University of Chicago
2008 Investigator-Initiated Research Grant
Gamma-secretase is a key enzyme in the development of Alzheimer pathology. It performs the final step in the production of beta-amyloid by cutting beta-amyloid from its parent molecule. Beta-amyloid then goes on to aggregate into amyloid plaques, which are a characteristic feature of Alzheimer pathology. Gamma-secretase also produces other molecules that are important for the normal function of nerve cells.

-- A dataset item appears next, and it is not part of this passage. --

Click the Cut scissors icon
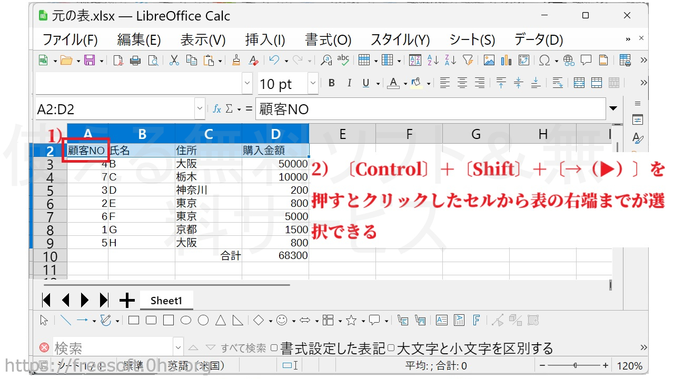This screenshot has width=674, height=379. 174,61

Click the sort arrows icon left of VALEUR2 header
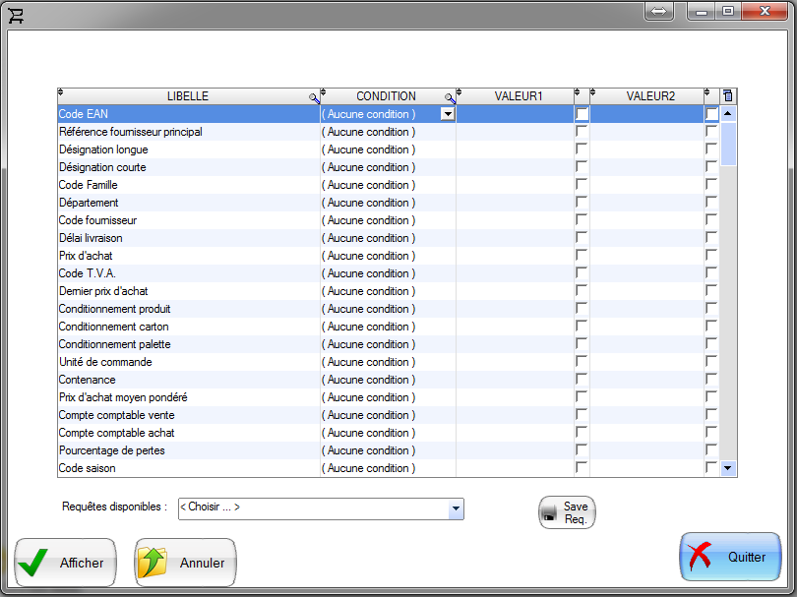pos(593,92)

Like most enzymes, gamma-secretase is localized to specific compartments (microdomains) within cells. Such localization affects the enzyme's function by restricting its access to include only proteins that are found in the same compartments. In the case of gamma-secretase, localization is achieved by the attachment of specific fatty acids to different components of the enzyme, thereby determining where those components reside within the cell.
Gopal Thinakaran, Ph.D., and colleagues are studying how localization of gamma-secretase within nerve cells affects the ability of those cells to produce beta-amyloid. They have preliminary evidence suggesting that the attachment of a specific fatty acid to gamma-secretase causes the enzyme to be localized to compartments where it produces beta-amyloid. They plan to further study this process.
The researchers will use genetic engineering techniques to produce mice that have a mutation that prohibits attachment of the fatty acid to one of the gamma-secretase components. They will then measure production of beta-amyloid in the brains of these mice, as well as the production of other molecules that require gamma-secretase activity in other compartments. These experiments may identify a way to reduce production of beta-amyloid without affecting the production of other important molecules.